The curious thing is you keep using a term "holography" when we already have terms that refer to these effects in stereo playback: Soundstaging. Imaging. Any decent stereo system will reproduce the encoded soundstage/imaging artifacts of the source.

Yet you keep using the term as if to refer to SOMETHING DIFFERENT or BEYOND the soundstaging and imaging most of us hear.


Why don’t you just ask people if soundstaging/imaging is important to enjoying their systems? Why introduce a distinction...with no distinction...that only confuses things?

I was listening to some Gordon Lightfoot recently. His voice appeared floating between my speakers, with a sense of 3 dimensionality and body, very reminiscent of a real person who may have been sitting between the speakers.

That’s imaging.

What is different about that, vs the "holography" you are talking about?



geoffkait, d2girls, oregonpapa Rhythm/pace is numero uno. One can have music with one note repeated in a rhythm/cadence. It can be acoustically dead or alive. But music is based on time first, then frequency/harmonics and then dynamics.  All the other attributes of audio are extra such as imaging, soundstaging, tonal quality, etc. Sure I want all of the attributes, but without rhythm, there is no music.  The imaging/holographic attributes are not a requirement for music; however, in an audio system, if the recordings has 3D sound characteristics, the better the system, the more accurate is its reproduction of it.
You don’t like the term holograph.  Fine.
You finally got the point.
As you rightly say: “...imaging and soundstaging is an artificial creation.”
I’d say it’s impossible to be otherwise, unless you can place yourself where the microphones are.
I guess you can regard holography is an extreme case of imaging and soundstaging, in which case you can understand my initial post.
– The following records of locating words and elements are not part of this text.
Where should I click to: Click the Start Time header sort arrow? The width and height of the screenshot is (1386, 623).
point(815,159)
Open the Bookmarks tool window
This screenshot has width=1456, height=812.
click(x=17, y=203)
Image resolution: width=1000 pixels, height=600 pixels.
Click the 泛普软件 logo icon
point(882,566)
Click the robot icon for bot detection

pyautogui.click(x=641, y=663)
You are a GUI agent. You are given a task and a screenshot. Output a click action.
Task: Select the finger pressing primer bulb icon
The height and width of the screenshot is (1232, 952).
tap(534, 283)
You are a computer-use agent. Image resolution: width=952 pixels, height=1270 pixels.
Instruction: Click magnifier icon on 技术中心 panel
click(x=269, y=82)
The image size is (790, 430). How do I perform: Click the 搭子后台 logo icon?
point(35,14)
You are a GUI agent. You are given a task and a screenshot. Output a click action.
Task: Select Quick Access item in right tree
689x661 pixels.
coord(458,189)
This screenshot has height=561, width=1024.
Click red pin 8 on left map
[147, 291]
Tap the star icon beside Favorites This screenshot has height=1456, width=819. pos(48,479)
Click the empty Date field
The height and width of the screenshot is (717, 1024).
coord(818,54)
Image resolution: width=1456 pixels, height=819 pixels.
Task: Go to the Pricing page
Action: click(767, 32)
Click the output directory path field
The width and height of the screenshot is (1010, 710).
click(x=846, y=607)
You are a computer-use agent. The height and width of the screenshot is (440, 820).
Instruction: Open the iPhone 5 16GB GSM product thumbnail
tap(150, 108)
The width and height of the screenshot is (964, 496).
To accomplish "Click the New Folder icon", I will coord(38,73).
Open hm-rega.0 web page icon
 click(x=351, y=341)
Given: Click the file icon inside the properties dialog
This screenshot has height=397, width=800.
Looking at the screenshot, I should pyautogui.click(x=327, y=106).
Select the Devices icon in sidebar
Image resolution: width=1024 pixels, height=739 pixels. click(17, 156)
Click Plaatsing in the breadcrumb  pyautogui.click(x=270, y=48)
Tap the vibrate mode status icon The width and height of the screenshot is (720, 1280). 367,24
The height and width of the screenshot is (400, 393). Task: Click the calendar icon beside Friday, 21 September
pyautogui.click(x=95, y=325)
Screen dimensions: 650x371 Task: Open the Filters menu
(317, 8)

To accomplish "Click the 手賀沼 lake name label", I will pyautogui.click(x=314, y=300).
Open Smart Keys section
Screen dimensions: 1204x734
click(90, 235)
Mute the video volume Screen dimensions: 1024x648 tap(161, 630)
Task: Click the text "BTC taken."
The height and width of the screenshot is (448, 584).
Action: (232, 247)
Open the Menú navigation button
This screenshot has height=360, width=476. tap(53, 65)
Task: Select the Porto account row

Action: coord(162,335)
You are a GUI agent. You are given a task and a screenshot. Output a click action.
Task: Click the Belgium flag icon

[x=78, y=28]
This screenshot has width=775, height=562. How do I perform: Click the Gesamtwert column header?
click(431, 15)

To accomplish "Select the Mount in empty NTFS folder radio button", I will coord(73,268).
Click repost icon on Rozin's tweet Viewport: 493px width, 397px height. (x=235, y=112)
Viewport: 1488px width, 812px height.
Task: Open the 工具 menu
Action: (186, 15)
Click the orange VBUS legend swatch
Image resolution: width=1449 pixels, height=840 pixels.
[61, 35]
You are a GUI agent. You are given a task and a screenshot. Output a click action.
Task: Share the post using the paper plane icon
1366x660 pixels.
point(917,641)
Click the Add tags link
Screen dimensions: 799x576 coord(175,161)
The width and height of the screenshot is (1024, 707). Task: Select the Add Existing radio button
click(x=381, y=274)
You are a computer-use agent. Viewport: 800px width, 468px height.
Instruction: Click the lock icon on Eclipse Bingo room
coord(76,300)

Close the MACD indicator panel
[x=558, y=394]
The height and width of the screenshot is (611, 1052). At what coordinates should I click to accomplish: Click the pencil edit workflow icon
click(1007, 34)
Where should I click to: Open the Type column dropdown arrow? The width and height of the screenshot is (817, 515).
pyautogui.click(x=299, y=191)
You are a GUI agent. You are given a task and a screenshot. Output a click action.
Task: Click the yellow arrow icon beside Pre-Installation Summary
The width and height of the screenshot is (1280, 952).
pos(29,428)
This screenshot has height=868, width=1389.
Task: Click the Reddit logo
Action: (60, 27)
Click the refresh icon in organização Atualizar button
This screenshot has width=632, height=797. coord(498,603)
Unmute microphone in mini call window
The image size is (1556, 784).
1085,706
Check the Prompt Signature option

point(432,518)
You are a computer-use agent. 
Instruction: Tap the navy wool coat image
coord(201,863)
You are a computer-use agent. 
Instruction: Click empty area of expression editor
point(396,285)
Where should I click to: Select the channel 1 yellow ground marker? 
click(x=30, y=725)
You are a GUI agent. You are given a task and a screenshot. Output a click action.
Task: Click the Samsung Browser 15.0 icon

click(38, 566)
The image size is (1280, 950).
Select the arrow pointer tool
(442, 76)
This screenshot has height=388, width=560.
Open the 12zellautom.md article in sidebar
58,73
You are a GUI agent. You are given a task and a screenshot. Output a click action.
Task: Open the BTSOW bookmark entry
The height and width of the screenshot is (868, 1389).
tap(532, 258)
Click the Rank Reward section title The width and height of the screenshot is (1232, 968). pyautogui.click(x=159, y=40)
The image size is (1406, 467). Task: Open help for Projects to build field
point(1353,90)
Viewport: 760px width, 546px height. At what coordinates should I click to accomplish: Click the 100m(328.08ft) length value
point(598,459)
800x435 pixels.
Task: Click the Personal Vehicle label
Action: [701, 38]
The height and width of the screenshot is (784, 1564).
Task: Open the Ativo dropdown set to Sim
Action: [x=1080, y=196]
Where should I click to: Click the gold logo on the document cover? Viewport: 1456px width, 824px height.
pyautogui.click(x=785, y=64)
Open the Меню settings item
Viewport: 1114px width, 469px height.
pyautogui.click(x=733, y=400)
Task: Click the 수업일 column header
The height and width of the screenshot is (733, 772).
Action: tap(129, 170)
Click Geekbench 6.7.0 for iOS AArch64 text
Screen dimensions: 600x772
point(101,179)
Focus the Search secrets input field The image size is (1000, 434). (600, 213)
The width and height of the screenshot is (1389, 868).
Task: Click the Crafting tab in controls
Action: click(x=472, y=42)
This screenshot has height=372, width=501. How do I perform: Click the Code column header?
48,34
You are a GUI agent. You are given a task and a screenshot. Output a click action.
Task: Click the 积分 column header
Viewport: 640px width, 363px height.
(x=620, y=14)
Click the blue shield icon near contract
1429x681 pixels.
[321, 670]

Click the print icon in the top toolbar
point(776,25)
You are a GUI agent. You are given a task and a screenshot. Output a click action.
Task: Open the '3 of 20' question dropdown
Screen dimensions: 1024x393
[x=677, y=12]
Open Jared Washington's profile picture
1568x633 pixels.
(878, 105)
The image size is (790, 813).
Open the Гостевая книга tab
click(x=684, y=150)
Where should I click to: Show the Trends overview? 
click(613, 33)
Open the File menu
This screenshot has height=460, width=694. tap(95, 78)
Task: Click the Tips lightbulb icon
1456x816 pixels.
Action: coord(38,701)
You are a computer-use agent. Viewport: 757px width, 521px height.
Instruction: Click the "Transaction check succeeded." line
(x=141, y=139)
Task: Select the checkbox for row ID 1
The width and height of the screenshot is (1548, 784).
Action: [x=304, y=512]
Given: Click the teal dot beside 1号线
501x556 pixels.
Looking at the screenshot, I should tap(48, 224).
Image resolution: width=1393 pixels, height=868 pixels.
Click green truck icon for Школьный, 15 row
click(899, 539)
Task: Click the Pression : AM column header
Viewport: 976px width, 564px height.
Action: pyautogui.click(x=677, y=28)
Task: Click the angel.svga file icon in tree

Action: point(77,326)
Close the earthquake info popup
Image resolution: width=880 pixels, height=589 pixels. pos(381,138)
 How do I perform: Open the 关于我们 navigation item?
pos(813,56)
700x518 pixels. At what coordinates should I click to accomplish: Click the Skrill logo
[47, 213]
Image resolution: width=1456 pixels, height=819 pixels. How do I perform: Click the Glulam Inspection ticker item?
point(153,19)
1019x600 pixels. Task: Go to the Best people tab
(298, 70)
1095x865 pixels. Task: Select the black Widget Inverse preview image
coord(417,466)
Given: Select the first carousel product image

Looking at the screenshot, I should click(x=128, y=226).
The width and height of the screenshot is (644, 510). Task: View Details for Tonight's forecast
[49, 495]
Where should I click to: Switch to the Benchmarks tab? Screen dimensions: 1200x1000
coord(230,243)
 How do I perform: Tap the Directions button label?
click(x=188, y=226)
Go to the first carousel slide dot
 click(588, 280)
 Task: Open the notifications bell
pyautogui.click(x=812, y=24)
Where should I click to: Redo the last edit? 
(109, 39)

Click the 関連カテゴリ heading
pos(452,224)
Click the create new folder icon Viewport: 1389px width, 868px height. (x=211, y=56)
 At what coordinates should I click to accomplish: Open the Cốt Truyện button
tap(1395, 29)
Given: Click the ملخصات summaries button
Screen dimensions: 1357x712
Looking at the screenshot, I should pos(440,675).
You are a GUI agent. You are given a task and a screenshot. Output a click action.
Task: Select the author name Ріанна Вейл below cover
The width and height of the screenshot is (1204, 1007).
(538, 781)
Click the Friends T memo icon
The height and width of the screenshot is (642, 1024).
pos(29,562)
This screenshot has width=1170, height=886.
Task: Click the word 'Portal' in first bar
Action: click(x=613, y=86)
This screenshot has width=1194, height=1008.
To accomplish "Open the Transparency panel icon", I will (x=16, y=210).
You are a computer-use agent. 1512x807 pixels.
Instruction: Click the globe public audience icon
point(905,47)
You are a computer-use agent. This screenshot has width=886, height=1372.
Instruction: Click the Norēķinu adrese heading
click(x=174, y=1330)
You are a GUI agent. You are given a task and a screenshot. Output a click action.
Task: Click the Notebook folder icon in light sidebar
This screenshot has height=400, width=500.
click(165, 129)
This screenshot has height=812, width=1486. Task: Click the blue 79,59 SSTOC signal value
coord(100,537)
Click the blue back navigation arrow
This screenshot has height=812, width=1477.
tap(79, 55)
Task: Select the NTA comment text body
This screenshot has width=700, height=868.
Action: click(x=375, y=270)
Ok, we are talking about imaging.  (And soundstaging)

I don’t know what I should consider an "extreme" case of imaging and soundstaging, as the imaging/soundstage of my system changes with the source.  One minute I’m listening to a singer in a tiny dry space, intimately placed between the speakers with little ambience. The next I’m listening to a classical recording of a singer in the far distance with the sense of hearing in to a big hall. I don’t see which one should I consider "extreme" and why. The system simply reproduces the imaging/soundstaging encoded on the source, so by nature it changes "by extremes" when listening to extremely different recordings.

Anyway, I hope you got some decent answers to what you meant to ask.


Inches vs. feet.  Hence the use of the binaural recording head.

"hanging in front of the speakers".  Are we talking about a "forward" presentation, with the soundstage starting in front of the plane of the drivers?  I'm actually a fan of the opposite (laid back).